Dit bevel wordt per gerechtsbrief verstuurd aan de overtreder en bevat minstens :
1° de dagtekening;
2° de ten laste gelegde feiten en de geschonden wetsbepalingen;
3° de datum, het tijdstip en de plaats van overtreding;
4° de identiteit van de overtreder of, bij gebreke hieraan, van de houder van de nummerplaat van het voertuig waarmee de overtreding werd begaan;
5° de referte van de som bedoeld in artikel 65, § 1 en in voorkomend geval van het voorstel tot verval van de strafvordering door betaling van de geldsom;
6° de dag waarop of de termijn waarbinnen de som uiterlijk moet betaald worden;
7° de wijze waarop, de termijn waarbinnen en het parketsecretariaat waarbij het bezwaar kan worden ingediend.
§ 2. De overtreder kan bezwaar indienen bij de procureur des Konings binnen de dertig dagen volgend op de dag van verzending van het bevel tot betalen.
Dit bezwaar wordt met redenen omkleed en houdt keuze van woonplaats in België in, indien de verzoeker er zijn woonplaats niet heeft. Het wordt door de overtreder of diens advocaat ingediend bij een verzoekschrift dat wordt neergelegd op het parketsecretariaat of dat bij aangetekende brief aan het parket wordt verzonden. In dit laatste geval geldt de datum van verzending van de aangetekende brief als datum waarop het bezwaar werd ingediend.

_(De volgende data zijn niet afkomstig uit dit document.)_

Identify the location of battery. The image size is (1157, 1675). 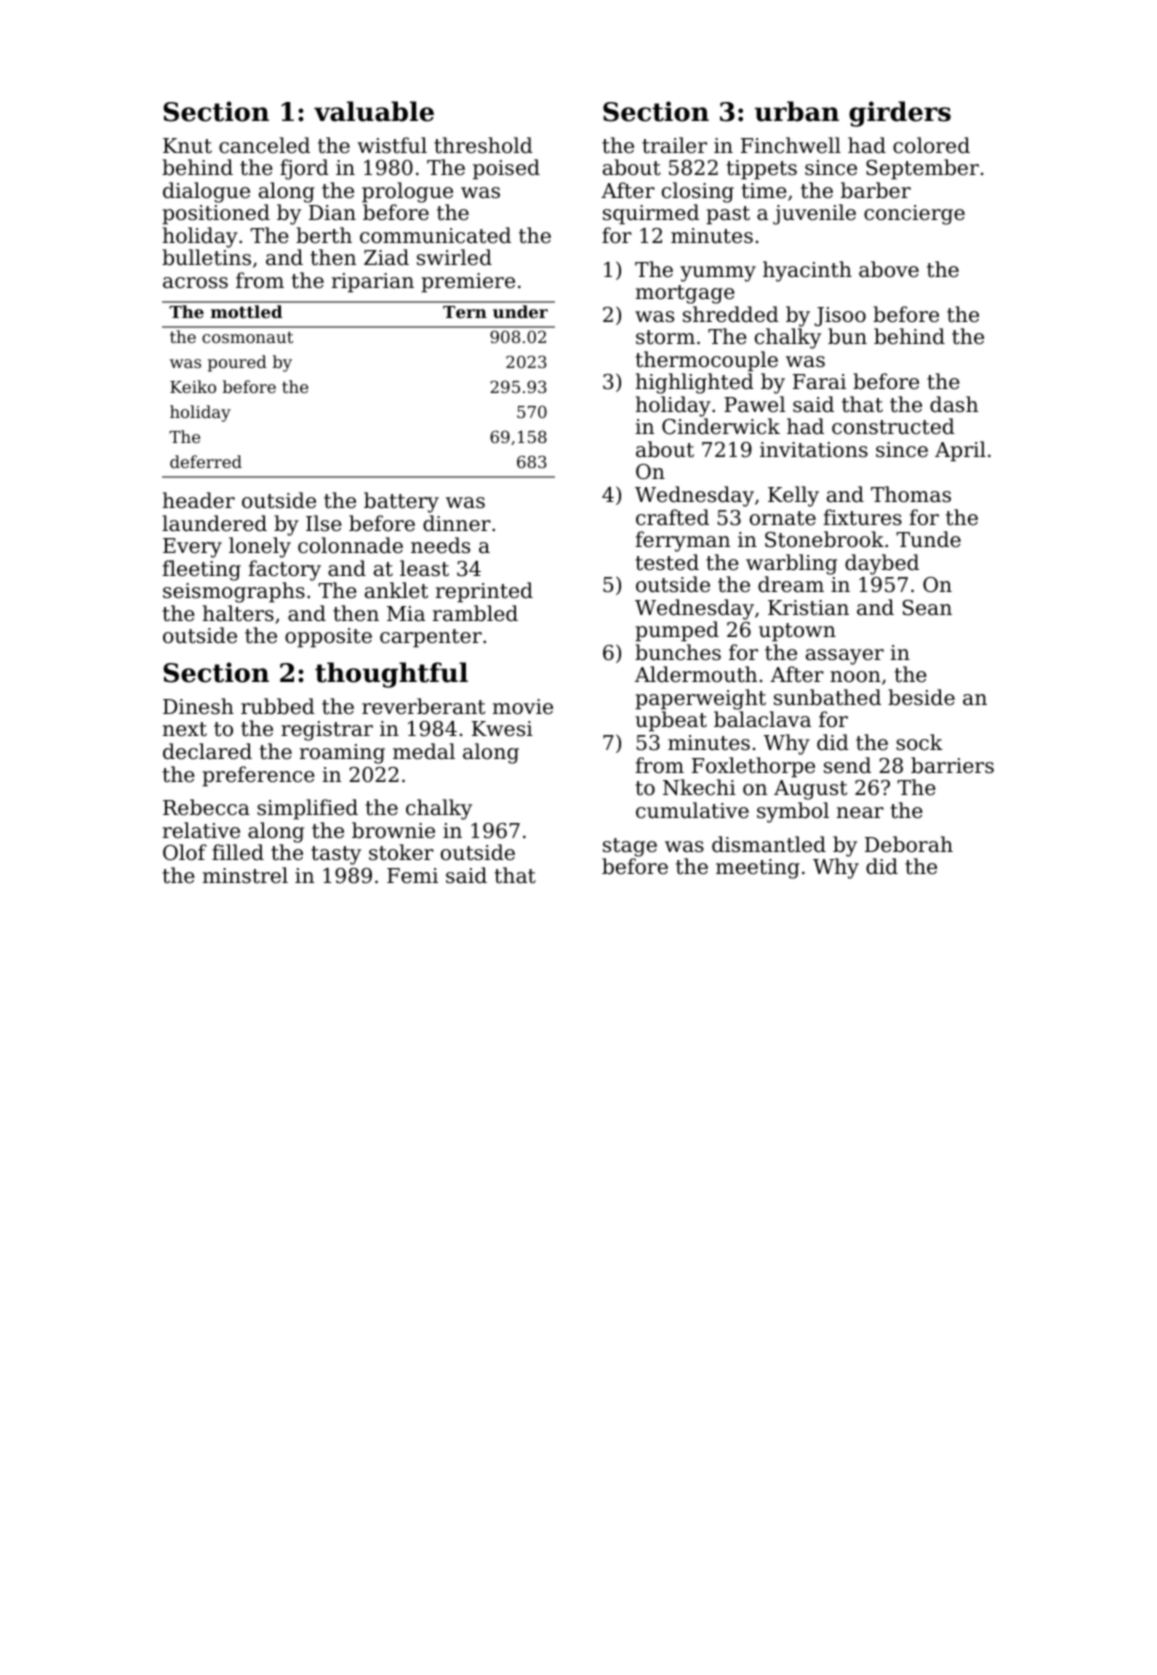
(401, 502).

Het verzoekschrift moet op straffe van nietigheid hetzij de referte van het bevel tot betalen vermelden, hetzij als bijlage het origineel of een afschrift van het bevel tot betalen bevatten.
§ 3. De procureur des Konings kan het bezwaar aanvaarden en geeft er in voorkomend geval kennis van aan de overtreder. Indien hij het bezwaar niet aanvaardt, wordt de zaak aanhangig gemaakt bij dagvaarding bij de bevoegde rechtbank overeenkomstig artikel 145 en volgende van het Wetboek van strafvordering.
De verzoeker wordt geacht afstand te hebben gedaan van zijn bezwaar indien hij of zijn advocaat niet verschijnt.
Overeenkomstig artikel 172 van het Wetboek van strafvordering staat tegen het vonnis van de politierechtbank beroep open bij de correctionele rechtbank.
De verzoeker wordt geacht afstand te hebben gedaan van zijn bezwaar indien hij of zijn advocaat niet verschijnt.
§ 4. Indien de overtreder niet binnen dertig dagen volgend op de dag van verzending van het bevel tot betalen, bezwaar heeft ingediend, en de in het bevel tot betalen voorgestelde som niet heeft betaald, wordt het bevel tot betalen van rechtswege uitvoerbaar. De procureur des Konings maakt een afschrift van het bevel over aan de bevoegde administratie van de federale overheidsdienst Financiën, die de geldsom met alle rechtsmiddelen kan invorderen.
§ 5. Als de overtreder aantoont dat hij geen kennis heeft kunnen nemen van het bevel tot betalen binnen de in § 2 bedoelde termijn, kan hij het in § 2 bedoelde bezwaar alsnog indienen binnen een termijn van vijftien dagen volgend op de dag waarop hij van dit bevel kennis heeft gekregen.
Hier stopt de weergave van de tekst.